タイのホテルで接客の仕事をしていたタラクサ美和さん。
ピーラバットさん(愛称プレミー)がウエブデザイナーとして
後から入って来たことが2人の出会い。
仕事を通して親しくなり、その後結婚。
ご主人のプレミーは大学でプロダクトデザインを学び、
自身が求めていた良い時計が無いから友人と一緒に作ろうかと
話した事がきっかけで腕時計作りを始める。
2014年、日本に一時帰国するタイミングで「東京デザイナーズウイーク」に出店することに。
その翌年「東京デザインフェスタ」にも出店し、国内外から思った以上の反響を得る。
日本での出店を通して、日本人の手仕事への関心の深さに気が付き、
2016年からNAKARI WATCH JPとして本格的に
日本に向けた腕時計作りを始める事になった。
2017年に日本移住を決意。タイからインターネットで家探しを始める。
外国人、機械音、ペット可など希望の条件で検索すると
飯能、青梅、長野の3件のみがヒット。
日本でのクラフトマーケット出店に合わせて行った内見、
1件目の飯能の物件で条件を満たすばっちりな間取りと出会い即決。
縁もゆかりもない場所ではあったが、近くには商店街があり、
スタバなども発見し、これはイケるなという想いが強くなったと美和さん。
暮らしてみると電車も便利で過ごしやすかった。
なによりご近所さんがとにかくいい人だった。
色々な方も紹介していただきすぐに新しい繋がりが生まれた。
タイにいた時は必要がなければ家から出なかった。
道路の舗装が悪く、車もバイクもいっぱいで渋滞も多い。
ふたりが大好きな自転車も
バンコクの中ではたびたびパンクしてしまうことも。
お正月は人が外出しないので美和さんが唯一自転車に乗れるときだったそう。
日本ではいつでもどこでも自転車に乗りやすいし、
空気も綺麗。

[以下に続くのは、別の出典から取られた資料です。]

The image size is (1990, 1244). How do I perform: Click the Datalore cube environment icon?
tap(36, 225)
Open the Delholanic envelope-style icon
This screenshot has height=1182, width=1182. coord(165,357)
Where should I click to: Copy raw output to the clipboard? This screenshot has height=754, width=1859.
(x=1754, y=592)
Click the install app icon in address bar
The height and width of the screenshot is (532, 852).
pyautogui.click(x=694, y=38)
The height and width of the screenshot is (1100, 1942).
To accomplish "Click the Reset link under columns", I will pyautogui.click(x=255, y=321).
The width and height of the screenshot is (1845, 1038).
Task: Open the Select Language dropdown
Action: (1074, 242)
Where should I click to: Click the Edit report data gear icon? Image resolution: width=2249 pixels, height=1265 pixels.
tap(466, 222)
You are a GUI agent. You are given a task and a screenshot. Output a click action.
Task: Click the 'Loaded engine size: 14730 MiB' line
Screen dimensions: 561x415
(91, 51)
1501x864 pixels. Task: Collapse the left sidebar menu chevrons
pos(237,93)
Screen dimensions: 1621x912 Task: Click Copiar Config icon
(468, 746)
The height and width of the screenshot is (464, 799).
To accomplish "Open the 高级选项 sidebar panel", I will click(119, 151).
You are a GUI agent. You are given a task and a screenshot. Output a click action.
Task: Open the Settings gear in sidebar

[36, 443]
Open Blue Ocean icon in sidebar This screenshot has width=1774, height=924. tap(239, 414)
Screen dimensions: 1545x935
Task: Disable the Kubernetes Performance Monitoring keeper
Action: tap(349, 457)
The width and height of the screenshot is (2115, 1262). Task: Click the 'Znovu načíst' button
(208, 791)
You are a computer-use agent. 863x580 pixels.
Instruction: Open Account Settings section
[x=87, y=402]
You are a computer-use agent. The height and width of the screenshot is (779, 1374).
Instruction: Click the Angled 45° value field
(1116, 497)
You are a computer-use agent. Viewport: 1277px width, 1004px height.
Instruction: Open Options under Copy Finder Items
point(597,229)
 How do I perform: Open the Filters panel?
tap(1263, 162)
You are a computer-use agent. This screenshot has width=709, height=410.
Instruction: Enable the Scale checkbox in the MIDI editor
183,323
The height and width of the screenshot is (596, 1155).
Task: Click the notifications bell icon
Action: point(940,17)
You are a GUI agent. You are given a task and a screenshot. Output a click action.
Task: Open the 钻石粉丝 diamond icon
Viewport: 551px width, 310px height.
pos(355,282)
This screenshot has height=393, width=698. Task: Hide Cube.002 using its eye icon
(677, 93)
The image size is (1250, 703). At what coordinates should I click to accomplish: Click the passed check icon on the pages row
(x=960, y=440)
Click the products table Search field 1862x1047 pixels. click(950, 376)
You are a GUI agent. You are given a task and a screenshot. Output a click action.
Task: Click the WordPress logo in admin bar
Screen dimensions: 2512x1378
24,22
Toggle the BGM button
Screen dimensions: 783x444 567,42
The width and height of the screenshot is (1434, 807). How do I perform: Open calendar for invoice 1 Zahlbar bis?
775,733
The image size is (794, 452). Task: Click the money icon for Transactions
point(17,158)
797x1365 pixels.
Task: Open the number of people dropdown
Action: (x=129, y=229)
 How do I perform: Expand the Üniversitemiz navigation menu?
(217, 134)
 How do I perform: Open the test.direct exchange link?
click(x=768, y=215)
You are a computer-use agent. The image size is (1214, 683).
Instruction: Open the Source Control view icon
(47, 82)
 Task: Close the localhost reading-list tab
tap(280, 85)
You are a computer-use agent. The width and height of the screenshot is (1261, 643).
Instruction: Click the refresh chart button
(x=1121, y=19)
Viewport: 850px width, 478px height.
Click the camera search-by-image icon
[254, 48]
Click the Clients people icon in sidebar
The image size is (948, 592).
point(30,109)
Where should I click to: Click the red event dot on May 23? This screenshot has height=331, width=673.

飯能に来てからプレミーの肌のアレルギーも改善された。
タイと日本の気温差や風土の違いは作品づくりにも影響した。
冬の乾燥というのはタイにはなく、
日本に来てからは同じ作り方では木が割れてしまった。
以前は木部に施す仕上げを2回で終わらせていたが、日本では3~4回になった。
前より2倍から3倍時間はかかっているが仕上がりはよりきれいになった。
ステップは増えたが、様々な気付きのおかげで
制作方法もアップデートを繰り返しながら常に品質の向上は続いている。
湿気が多い時期は製品に支障がないように制作を控える事も。
そんな時は好きなパン作りを楽しみ、川や山へ行き、リフレッシュする。
タイから遊びに来てくれる友達や家族も飯能の環境を気に入っていて、
地域を案内することも楽しみの一つになっている。
タイでは委託販売が中心だったが、日本に来てから
全国各地でクラフトマーケットが開催されていることを知る。
遠方までの移動は大変だが、それ以上に景色の良いところを回れたり、
各地のおいしい食べ物をいただいたりしながら
楽しんで様々なマーケットに参加している。
そのような活動をSNSなどで発信し、タイや全国でできた友だち、
見てくれているお客さんがその土地その土地の魅力も合わせて感じ取ってくれればと、
人や地域との関わりも大切にしながら活動を続けている。